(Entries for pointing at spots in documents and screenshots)
┄┄┄┄┄┄┄┄┄┄┄┄┄┄┄┄┄┄┄┄
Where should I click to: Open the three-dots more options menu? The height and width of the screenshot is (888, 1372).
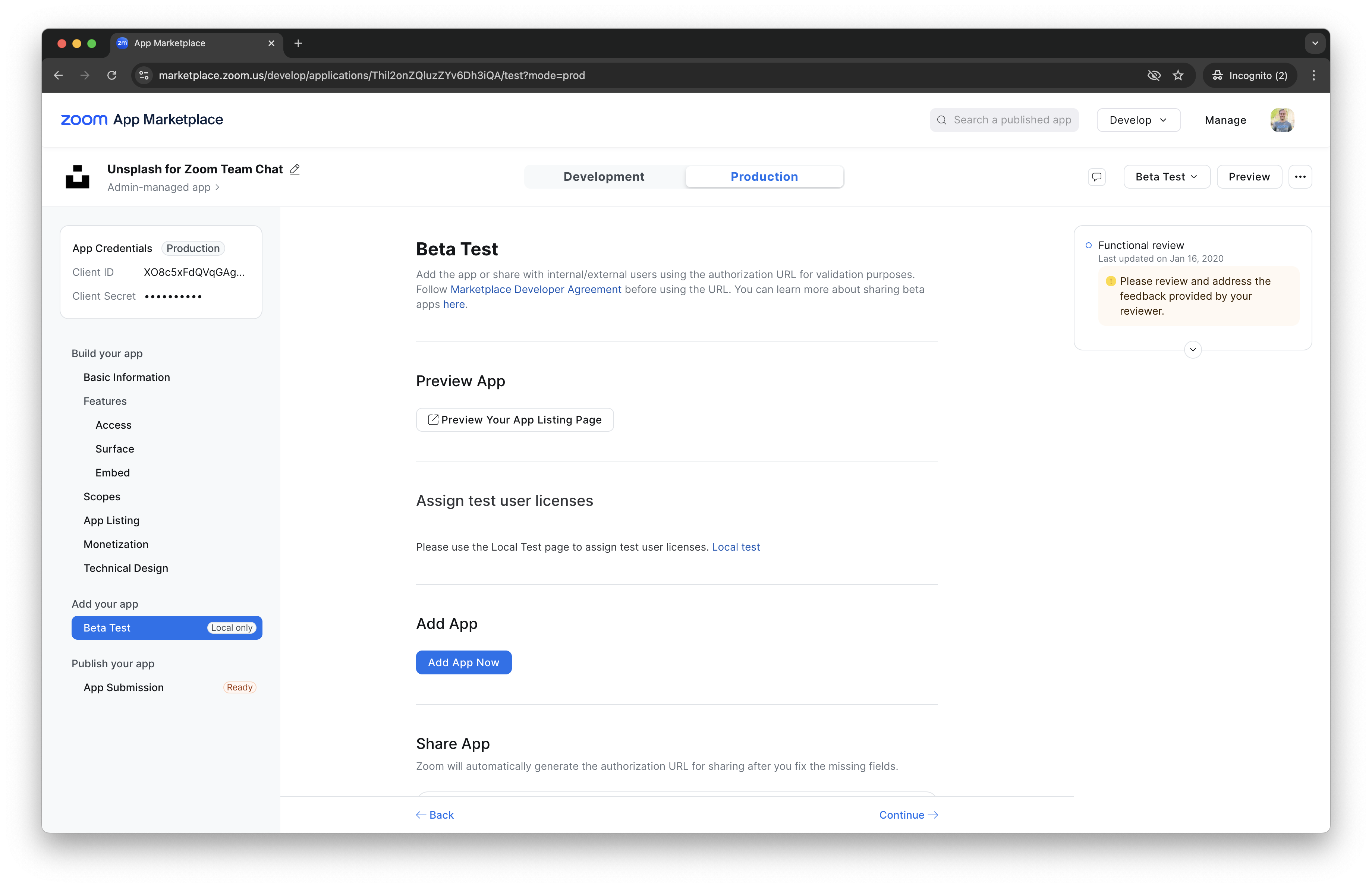pos(1300,177)
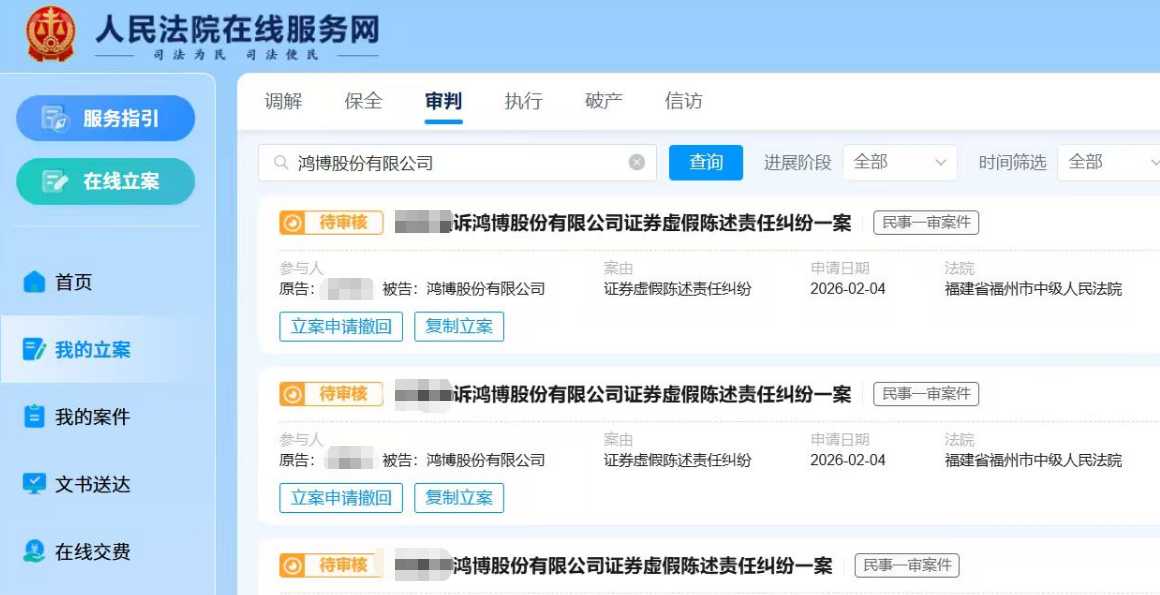Screen dimensions: 1160x595
Task: Switch to the 执行 enforcement tab
Action: pyautogui.click(x=521, y=100)
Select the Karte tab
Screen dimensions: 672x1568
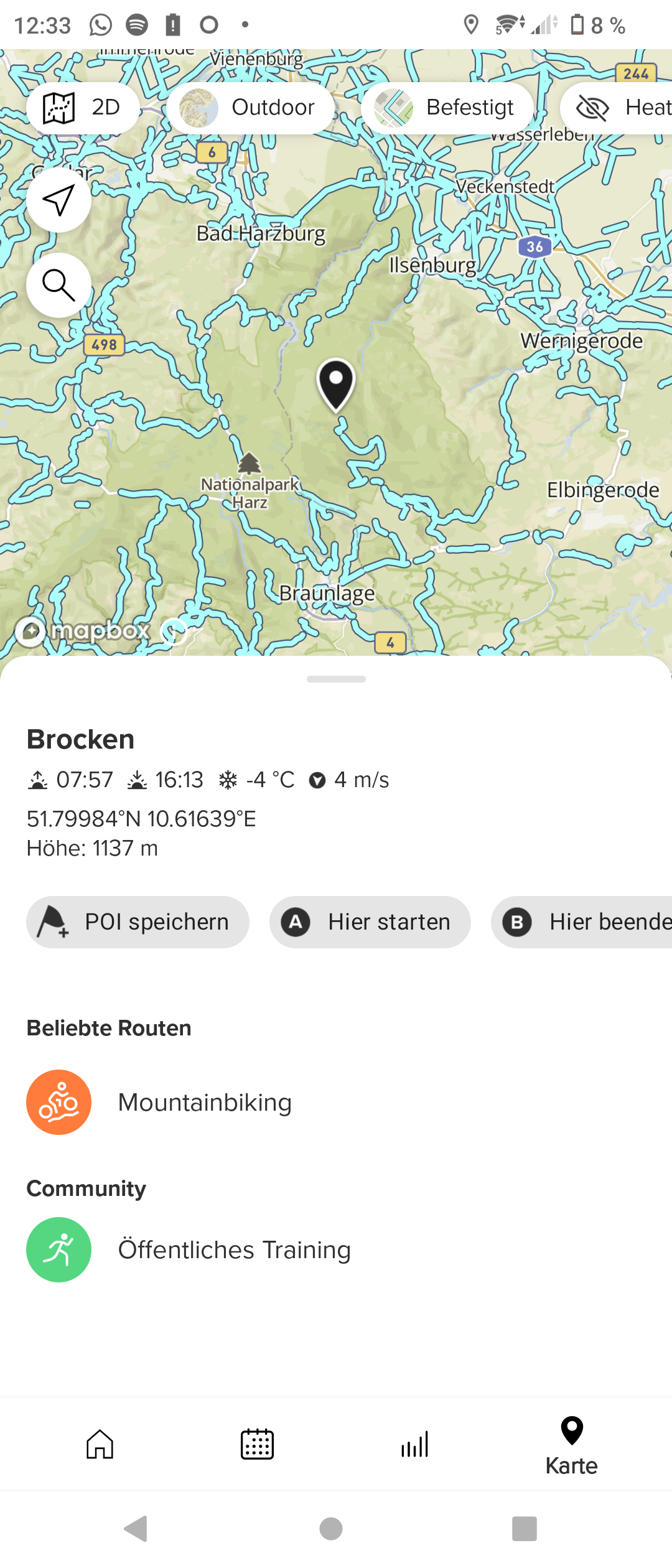(x=571, y=1446)
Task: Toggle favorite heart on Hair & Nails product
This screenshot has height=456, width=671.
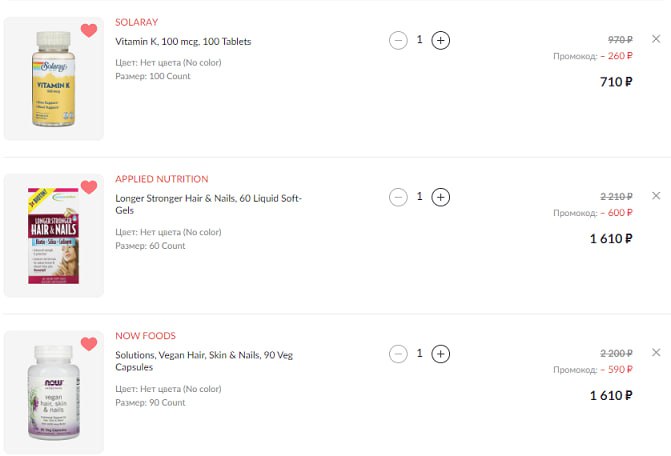Action: click(x=89, y=187)
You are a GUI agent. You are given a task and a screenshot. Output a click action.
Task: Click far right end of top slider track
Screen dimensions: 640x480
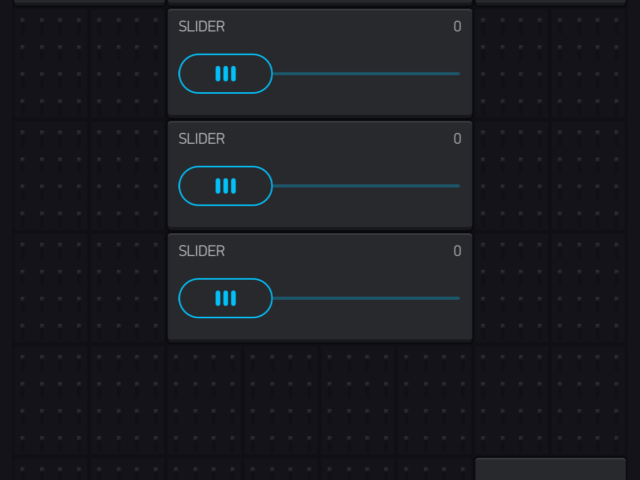click(457, 74)
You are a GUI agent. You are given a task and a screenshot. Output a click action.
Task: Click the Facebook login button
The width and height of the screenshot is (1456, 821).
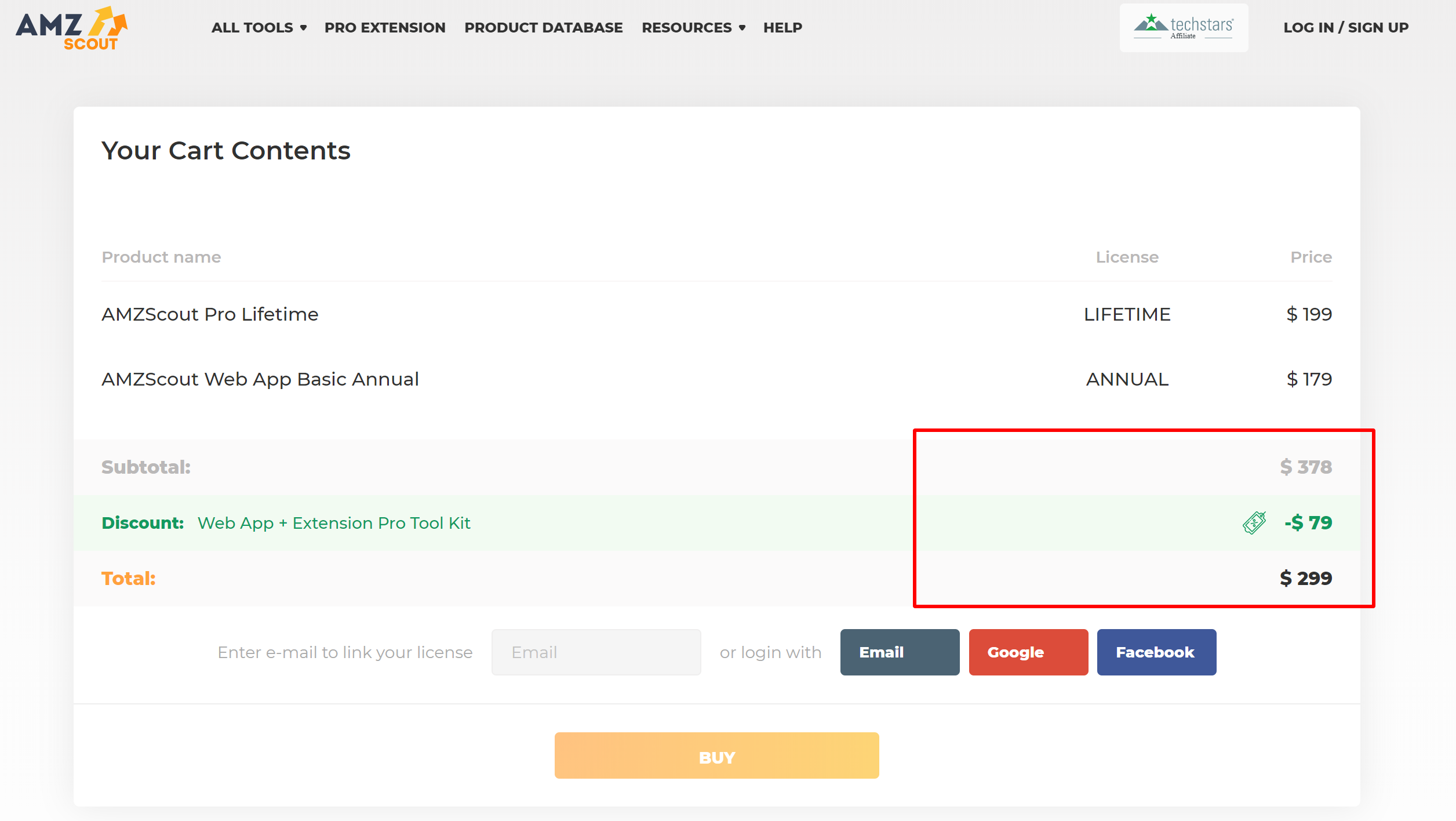pos(1156,652)
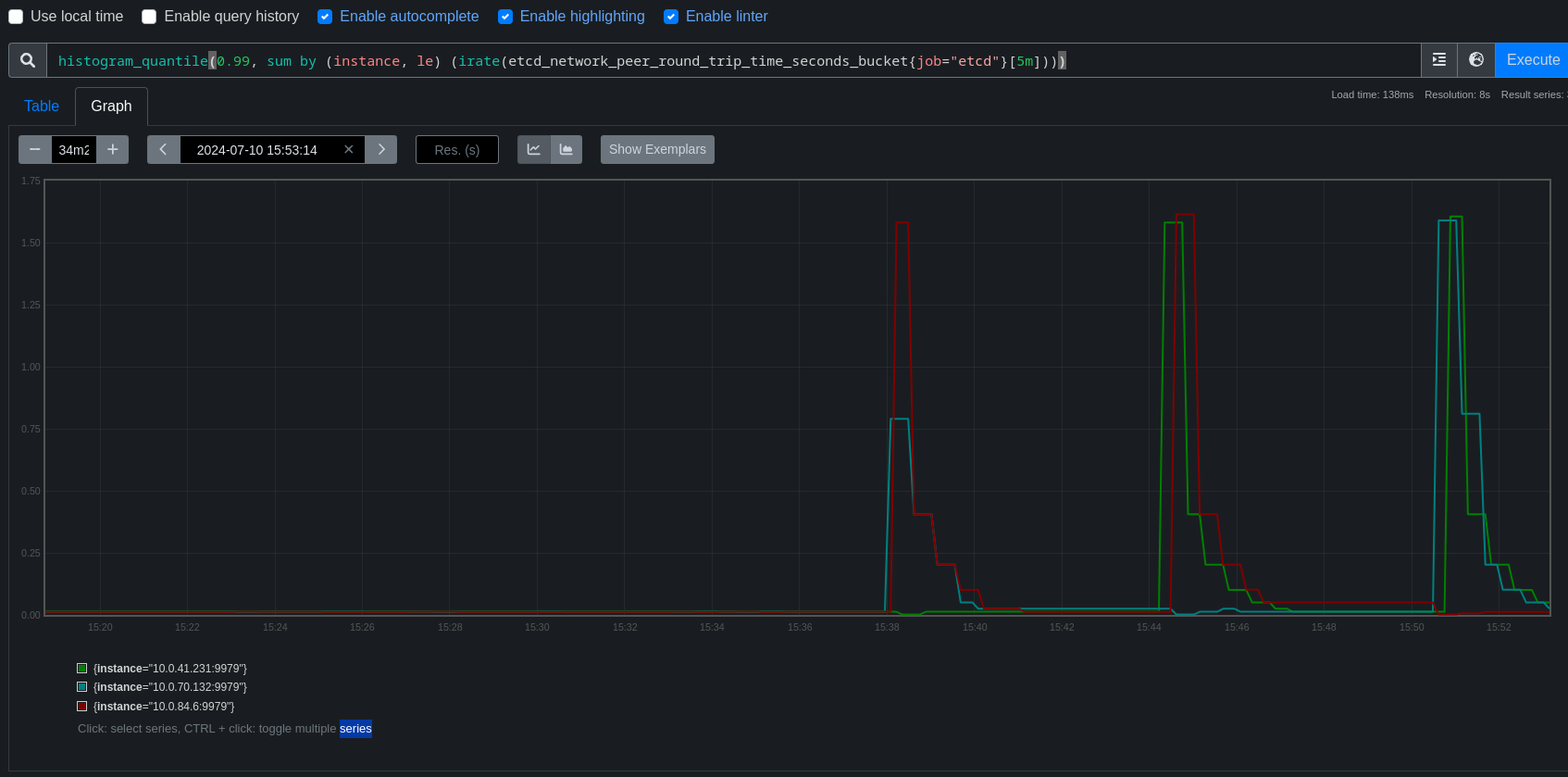The height and width of the screenshot is (777, 1568).
Task: Check Enable query history
Action: tap(149, 17)
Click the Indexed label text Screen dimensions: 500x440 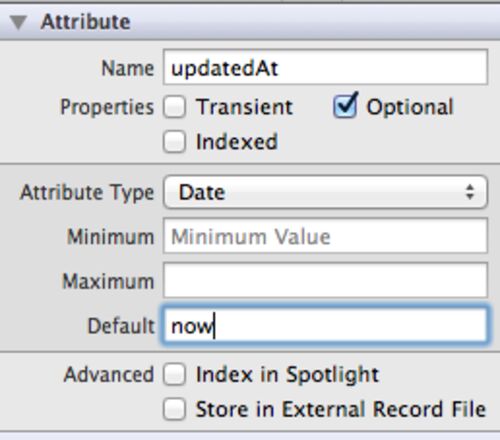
┄┄┄┄┄┄┄┄┄┄┄┄┄┄┄┄┄┄┄┄
## [Brief]
Copy the data verbatim from its first line through the line containing "Action: click(x=89, y=187)", leaving out the pictures.

## [The result]
Where should I click to: Open the three-dots more options menu? The height and width of the screenshot is (888, 1372).
pos(1300,177)
Screen dimensions: 1160x595
Task: Switch to the 执行 enforcement tab
Action: pyautogui.click(x=521, y=100)
Select the Karte tab
Screen dimensions: 672x1568
(x=571, y=1446)
Task: Toggle favorite heart on Hair & Nails product
This screenshot has height=456, width=671.
Action: click(x=89, y=187)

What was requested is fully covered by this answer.